Saturday, 23 May 2009

Freddy comics: the excitement continues

You may recall my previous posting about the feeble - yet strange - Archie comic rip-off, Freddy.

Well, safe in the knowledge that nobody else in the big wide world has the slightest interest in this greasy-haired, one-dimensional lothario, off I went to rub shoulders with the fragrant throng at a Collectors' Marketplace (what we used to call a Comic Mart) to see if, as I suspected, all copies of Freddy had vanished into oblivion.

I was wrong. I was intrigued to find copies of Freddy at two stalls. But, knowing from the outset that Freddy is rubbish,  I couldn't bring myself to cough up the £4.00 that was required in each case to purchase said unpopular cultural artefacts. 

I couldn't believe that anybody, anybody in the universe, would pay £4.00 for a Freddy comic; and I can't believe that any comic dealer actually would expect to sell a copy for anything over about 50p. As we have already ascertained, Freddy is rubbish. I could have afforded it, yes, of course I could; but should I set a precedent that might make comic dealers think that Freddy comics really are worth a few quid after all? If I had shamefacedly snapped them up, would it have started a rumour amidst the dealer community that there is some weird bloke going around buying copies of Charlton Archie rip-offs? As they consequently restickered all the newly priced-up copies, and rubbed their hands with glee, they'd have thought Christmas had come early. 

The other possibility is that I unwittingly started a Freddy craze, pushing up the prices, with my massively-popular blog.  Are "hep" young collectors (erm, that may perhaps be an impossible concept) rushing to snap up all remaining copies of Freddy, to scatter across the stylish retro coffee tables of their trendy East London studio-flats? I think we know the answer to this one.    

Sometimes adult life throws up conundrums so complex, you cannot possibly conceive of an answer; you will appreciate the impossible dilemma I was faced with here. The end result of all my umming and erring was that I left without any additional copies of Freddy for my collection. My pal Fred K., who had accompanied me to the event, shook his head sadly, and, as usual, promised me that, as has been the case with so many things, I would regret it. 

Will I crack next time? Are there cheaper copies elsewhere? Only time will tell. The excitement mounts. I'll keep you posted. 

At the top you'll see one of the issues I could have bought for the extravagant sum of £4.00. But "We love Freddy"? I fear not. No! Not £4.00. No!  

I guess I might end up buying this eventually.

You won't find this comic in THE HOUSE OF COBWEBS (yet).

Tuesday, 5 May 2009

What point would there be to life without Bela Lugosi films?

Believe it or not, dear reader, I am a single man.

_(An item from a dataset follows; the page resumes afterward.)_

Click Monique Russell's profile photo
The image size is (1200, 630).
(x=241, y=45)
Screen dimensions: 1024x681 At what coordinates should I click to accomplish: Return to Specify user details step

Hard to believe, I know, of a fellow of my obvious high calibre; yet there it is. I am a loose cannon; a gay blade, if you will.

One of the benefits (?) of the bachelor's life is the freedom to do precisely as you please; this means that you can pursue nerdy, ultra-male, often highly ridiculous pursuits to an absurd degree, unfettered by any need to pay visits to Ikea, or engage in extensive early-morning discussions about how the relationship might be "progressing".

One such pursuit is my current project: to collect and watch every film ever made by the legendary horror actor Bela Lugosi. Far more worthwhile than any relationship with a woman, don't you agree? Forever Dracula, frequently a Mad Scientist, eventually Ed D. Wood's mate, Bela's mannered performances, intensity and thickly accented delivery were unique. He would never have visited Ikea. He always gave the performance of his lifetime, regardless of whatever old tat he was appearing in, regardless of how little his genius was appreciated by the many infinitely less talented foolish hack film directors that ultimately controlled his fate. Things went so wrong for Bela, with his career falling to pieces by the 1940s, whereas things went so right, comparatively speaking, for his rival, (the equally brilliant, but luckier and more clearly spoken) Boris Karloff - hence I have a particular extra soft-spot for the underdog, Mr Lugosi.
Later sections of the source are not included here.